Why does this program output AAA.
I checked the instance of a3 using instanceof and it shows 'C', so why isn't the m1() of class C getting called !!! It's driving me nuts.
---------------------
public class Inheritance
{
public class A
{
public void m1(A a)
{
System.out.println("A");
}
}

public class B extends A
{
public void m1(B b)
{
System.out.println("B");
}
}

public class C extends B
{
public void m1(C c)
{
System.out.println("C");
}
}

public static final void main (String args[])
{
Inheritance i = new Inheritance();
Inheritance.A a1 = i.new A();
Inheritance.A a2 = i.new B();
Inheritance.A a3 = i.new C();
Inheritance.C c1 = i.new C();
a1.m1(c1);
a2.m1(c1);
a3.m1(c1);
/*
System.out.println("a1: " + a1);
System.out.println("a2: " + a2);
System.out.println("a3: " + a3);
c1.m1(a1);
c1.m1(a2);
c1.m1(a3);
*/
}
}
---------------------

Johny,

public class Inheritance
{
public class A
{
public void m1(A a)
{
System.out.println("A");
}
}

public class B extends A
{
public void m1(B b)
{
System.out.println("B");
}
}

public class C extends B
{
public void m1(C c)
{
System.out.println("C");
}
}

public static final void main (String args[])
{
Inheritance i = new Inheritance();
Inheritance.A a1 = i.new A();
Inheritance.A a2 = i.new B();
Inheritance.A a3 = i.new C();
Inheritance.C c1 = i.new C();
a1.m1(c1);
a2.m1(c1);
a3.m1(c1);
Inheritance.B b1 = i.new B();
b1.m1(c1); // This will print b
/*
System.out.println("a1: " + a1);
System.out.println("a2: " + a2);
System.out.println("a3: " + a3);
c1.m1(a1);
c1.m1(a2);
c1.m1(a3);
*/
}
}

In your code, you are not overrrding method m1. instead you are overloading it in the subclasses.
for example m1 takes an argument of class A in class A whereas m1 takes an argument of class B in class B. This is overloading not overriding.
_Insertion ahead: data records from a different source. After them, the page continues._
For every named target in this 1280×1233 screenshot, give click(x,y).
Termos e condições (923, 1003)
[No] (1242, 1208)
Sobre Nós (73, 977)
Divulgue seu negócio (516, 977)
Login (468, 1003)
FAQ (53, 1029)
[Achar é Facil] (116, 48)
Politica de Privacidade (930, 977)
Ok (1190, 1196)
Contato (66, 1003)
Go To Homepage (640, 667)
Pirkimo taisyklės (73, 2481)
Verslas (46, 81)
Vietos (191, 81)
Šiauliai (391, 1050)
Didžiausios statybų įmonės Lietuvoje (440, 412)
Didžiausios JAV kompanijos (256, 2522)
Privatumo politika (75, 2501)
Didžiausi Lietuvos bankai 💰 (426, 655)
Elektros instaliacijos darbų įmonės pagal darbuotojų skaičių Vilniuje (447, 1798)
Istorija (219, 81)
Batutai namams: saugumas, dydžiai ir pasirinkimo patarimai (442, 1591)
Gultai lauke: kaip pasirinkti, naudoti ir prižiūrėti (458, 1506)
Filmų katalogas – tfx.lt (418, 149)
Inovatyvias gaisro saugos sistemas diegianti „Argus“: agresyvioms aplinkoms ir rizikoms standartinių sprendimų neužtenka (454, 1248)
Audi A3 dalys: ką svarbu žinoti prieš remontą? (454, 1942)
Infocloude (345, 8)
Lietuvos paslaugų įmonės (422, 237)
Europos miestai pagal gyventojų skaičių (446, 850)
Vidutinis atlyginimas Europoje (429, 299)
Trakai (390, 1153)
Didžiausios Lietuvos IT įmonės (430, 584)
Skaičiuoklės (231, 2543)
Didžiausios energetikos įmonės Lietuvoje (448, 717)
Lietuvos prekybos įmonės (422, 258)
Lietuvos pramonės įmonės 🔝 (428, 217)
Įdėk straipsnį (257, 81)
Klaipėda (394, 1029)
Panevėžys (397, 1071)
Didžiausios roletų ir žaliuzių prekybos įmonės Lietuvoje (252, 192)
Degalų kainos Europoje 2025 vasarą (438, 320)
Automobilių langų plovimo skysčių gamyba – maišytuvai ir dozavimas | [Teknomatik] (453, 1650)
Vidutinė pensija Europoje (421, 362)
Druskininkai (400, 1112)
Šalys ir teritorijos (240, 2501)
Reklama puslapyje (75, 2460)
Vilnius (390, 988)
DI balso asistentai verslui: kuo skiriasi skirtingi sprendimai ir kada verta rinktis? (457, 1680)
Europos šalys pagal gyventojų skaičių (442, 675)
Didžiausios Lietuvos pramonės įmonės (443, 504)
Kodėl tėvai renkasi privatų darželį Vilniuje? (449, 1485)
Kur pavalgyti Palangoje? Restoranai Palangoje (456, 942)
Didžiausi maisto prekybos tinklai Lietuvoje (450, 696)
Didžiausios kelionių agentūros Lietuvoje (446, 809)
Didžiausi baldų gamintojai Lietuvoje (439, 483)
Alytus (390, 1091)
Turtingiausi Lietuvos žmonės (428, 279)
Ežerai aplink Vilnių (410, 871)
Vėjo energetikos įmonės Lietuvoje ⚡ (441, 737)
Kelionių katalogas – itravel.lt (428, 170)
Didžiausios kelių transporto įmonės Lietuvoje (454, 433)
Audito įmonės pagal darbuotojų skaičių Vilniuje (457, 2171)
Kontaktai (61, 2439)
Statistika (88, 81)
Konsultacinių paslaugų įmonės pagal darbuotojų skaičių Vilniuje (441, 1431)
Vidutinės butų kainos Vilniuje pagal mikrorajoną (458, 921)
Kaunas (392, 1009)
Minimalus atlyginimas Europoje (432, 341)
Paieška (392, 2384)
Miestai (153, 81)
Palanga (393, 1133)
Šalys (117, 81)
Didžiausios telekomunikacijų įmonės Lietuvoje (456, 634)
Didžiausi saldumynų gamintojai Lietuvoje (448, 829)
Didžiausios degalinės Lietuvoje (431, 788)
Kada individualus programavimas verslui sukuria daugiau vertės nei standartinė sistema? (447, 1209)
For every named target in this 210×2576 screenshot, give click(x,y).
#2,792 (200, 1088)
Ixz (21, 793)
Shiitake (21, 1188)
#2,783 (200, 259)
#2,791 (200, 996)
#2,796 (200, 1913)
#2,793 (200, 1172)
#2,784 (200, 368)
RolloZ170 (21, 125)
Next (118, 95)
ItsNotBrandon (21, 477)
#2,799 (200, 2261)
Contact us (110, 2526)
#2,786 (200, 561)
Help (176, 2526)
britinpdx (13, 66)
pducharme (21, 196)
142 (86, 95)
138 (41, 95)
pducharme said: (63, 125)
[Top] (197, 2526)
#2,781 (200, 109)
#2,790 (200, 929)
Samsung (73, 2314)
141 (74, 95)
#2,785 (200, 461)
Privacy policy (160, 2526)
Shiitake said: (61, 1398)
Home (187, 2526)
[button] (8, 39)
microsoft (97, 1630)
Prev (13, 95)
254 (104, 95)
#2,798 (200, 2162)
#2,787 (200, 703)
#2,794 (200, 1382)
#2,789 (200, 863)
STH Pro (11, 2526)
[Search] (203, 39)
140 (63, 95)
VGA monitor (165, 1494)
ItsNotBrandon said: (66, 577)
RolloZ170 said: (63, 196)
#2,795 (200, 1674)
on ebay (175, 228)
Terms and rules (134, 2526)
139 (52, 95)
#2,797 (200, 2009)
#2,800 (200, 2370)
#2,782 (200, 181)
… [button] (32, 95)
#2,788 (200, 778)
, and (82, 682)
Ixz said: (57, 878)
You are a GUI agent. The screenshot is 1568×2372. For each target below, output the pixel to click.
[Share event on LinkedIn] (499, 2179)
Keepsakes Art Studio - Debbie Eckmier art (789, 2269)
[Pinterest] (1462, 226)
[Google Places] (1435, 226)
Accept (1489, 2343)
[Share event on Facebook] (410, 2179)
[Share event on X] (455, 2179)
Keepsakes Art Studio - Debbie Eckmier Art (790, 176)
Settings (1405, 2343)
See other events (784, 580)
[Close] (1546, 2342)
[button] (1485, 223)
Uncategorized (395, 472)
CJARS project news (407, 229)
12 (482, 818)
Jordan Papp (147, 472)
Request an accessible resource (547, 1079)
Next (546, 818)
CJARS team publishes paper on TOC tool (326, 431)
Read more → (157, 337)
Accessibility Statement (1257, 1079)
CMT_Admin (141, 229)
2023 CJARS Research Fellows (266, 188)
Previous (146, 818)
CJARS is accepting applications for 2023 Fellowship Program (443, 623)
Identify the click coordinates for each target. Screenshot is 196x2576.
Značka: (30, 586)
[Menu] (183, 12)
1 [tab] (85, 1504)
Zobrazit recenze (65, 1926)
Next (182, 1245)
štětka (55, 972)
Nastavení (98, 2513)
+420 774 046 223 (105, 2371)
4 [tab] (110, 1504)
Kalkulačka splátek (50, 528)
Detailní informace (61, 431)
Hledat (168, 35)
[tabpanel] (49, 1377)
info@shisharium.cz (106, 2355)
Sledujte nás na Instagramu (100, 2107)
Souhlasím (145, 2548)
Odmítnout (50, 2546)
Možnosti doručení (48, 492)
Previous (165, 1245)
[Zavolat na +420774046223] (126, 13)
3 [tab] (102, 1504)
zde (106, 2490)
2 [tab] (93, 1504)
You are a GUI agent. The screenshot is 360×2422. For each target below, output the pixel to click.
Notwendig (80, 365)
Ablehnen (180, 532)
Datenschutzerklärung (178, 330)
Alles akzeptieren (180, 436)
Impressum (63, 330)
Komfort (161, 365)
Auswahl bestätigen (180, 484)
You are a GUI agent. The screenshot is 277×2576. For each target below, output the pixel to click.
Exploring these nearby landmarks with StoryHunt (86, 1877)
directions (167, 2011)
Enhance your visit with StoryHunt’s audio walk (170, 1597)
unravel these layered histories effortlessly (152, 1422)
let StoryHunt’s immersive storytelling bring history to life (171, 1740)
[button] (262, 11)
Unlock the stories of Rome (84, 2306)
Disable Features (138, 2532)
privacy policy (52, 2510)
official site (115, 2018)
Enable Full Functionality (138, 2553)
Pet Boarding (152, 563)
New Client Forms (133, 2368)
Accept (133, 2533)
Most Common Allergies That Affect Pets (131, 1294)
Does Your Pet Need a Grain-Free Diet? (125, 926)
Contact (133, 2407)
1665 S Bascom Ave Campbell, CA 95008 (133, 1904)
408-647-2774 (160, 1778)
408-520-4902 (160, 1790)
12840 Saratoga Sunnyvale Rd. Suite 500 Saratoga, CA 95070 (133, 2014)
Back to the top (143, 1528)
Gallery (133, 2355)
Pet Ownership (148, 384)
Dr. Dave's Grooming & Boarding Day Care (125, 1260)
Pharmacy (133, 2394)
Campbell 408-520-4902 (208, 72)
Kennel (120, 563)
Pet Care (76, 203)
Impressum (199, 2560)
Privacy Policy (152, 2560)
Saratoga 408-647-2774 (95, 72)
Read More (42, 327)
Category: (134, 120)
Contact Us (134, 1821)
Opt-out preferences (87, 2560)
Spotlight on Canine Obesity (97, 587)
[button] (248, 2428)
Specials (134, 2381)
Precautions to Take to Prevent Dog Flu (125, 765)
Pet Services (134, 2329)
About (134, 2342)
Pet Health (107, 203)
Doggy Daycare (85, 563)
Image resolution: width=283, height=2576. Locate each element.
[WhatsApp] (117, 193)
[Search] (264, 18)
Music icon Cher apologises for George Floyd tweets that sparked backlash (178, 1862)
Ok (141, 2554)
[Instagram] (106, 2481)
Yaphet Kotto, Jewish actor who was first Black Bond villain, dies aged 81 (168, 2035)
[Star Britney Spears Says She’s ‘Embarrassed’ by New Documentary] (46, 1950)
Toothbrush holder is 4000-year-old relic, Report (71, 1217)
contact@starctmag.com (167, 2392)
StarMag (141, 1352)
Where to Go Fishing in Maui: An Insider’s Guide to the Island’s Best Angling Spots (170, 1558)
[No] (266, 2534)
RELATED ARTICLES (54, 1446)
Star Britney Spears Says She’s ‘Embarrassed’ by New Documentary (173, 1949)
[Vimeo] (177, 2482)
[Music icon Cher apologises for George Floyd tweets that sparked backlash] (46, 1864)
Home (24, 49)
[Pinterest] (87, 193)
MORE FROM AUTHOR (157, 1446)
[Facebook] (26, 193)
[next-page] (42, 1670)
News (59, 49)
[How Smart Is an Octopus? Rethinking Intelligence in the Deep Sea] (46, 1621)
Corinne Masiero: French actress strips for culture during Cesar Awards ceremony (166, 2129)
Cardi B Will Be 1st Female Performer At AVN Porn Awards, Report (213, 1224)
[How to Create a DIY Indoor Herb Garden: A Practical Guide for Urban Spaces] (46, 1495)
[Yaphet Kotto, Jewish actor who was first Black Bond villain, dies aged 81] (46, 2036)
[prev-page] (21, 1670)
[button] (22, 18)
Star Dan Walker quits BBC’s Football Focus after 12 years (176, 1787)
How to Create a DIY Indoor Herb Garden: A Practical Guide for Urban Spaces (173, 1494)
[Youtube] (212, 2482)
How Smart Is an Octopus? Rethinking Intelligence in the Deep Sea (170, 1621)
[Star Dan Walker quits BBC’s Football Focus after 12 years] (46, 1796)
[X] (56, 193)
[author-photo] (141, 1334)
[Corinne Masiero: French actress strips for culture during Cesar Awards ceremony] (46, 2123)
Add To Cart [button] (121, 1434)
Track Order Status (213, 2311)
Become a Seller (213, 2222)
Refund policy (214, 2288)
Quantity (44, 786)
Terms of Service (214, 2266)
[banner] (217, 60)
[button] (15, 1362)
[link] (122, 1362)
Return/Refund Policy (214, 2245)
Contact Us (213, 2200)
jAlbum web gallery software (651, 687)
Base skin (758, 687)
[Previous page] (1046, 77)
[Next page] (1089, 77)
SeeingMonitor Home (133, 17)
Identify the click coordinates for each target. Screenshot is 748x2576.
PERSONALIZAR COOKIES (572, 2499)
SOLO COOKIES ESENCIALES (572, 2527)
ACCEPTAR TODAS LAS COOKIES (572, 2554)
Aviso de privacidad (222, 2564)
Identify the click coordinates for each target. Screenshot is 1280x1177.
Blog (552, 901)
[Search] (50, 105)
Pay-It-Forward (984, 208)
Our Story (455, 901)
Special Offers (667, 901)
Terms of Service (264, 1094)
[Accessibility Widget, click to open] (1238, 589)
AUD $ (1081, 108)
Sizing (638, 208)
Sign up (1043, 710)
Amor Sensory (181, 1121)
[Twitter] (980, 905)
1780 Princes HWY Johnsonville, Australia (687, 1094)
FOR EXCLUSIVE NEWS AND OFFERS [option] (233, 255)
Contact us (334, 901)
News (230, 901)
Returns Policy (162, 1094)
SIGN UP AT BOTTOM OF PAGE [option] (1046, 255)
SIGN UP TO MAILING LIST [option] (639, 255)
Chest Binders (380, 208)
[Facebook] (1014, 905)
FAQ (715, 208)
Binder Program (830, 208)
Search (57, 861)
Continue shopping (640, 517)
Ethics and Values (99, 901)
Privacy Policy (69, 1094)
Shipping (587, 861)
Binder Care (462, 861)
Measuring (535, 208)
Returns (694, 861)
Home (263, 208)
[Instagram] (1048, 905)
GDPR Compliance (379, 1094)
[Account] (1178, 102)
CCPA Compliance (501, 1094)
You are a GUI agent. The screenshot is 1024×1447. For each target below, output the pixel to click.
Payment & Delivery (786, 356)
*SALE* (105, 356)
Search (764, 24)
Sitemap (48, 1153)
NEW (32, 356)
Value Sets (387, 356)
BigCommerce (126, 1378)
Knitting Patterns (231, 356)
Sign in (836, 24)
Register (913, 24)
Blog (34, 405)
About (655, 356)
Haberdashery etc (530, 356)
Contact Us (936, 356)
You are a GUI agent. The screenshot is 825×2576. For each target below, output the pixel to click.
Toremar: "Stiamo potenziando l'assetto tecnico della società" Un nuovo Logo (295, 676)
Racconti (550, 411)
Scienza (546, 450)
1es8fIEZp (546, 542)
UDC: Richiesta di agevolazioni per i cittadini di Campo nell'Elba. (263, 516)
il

The result you expected will be obtained if all the m1 methods have the same arguments, say of class C. Then , it will be different.
I added a sample line of code which prints B only to show you that you have overloaded code
Hope this helps
sri

johnny NoName,
Welcome to Javaranch, a friendly place for Java greenhorns
We ain't got many rules 'round these parts, but we do got one. Please change your displayed name to comply with the JavaRanch Naming Policy.
Thanks Pardner! Hope to see you 'round the Ranch!

Name change done

If I changed the references directly to each one instance type
Inheritance.A a1 = i.new A(); Inheritance.B a2 = i.new B(); Inheritance.C a3 = i.new C();
the net result is 'ABC'.
But it is also If I override instead of overloading
public class A { public void m1(A a) { System.out.println("A"); } } public class B extends A { public void m1(A b) { System.out.println("B"); } } public class C extends B { public void m1(A c) { System.out.println("C"); } }

So surely the m1(A a) method is called everytime.
Perhaps due to the fact that overloaded methods
are totally different methods?
Maybe because a parameter widening conversion have been done being
Inheritance.A a1 = (A)i.new A(); Inheritance.A a2 = (A)i.new B(); Inheritance.A a3 = (A)i.new C(); Inheritance.C c1 = i.new C(); a1.m1((A)c1); a2.m1((A)c1); a3.m1((A)c1); ???
Finally the answer is:
Why the JVM calls the father's method?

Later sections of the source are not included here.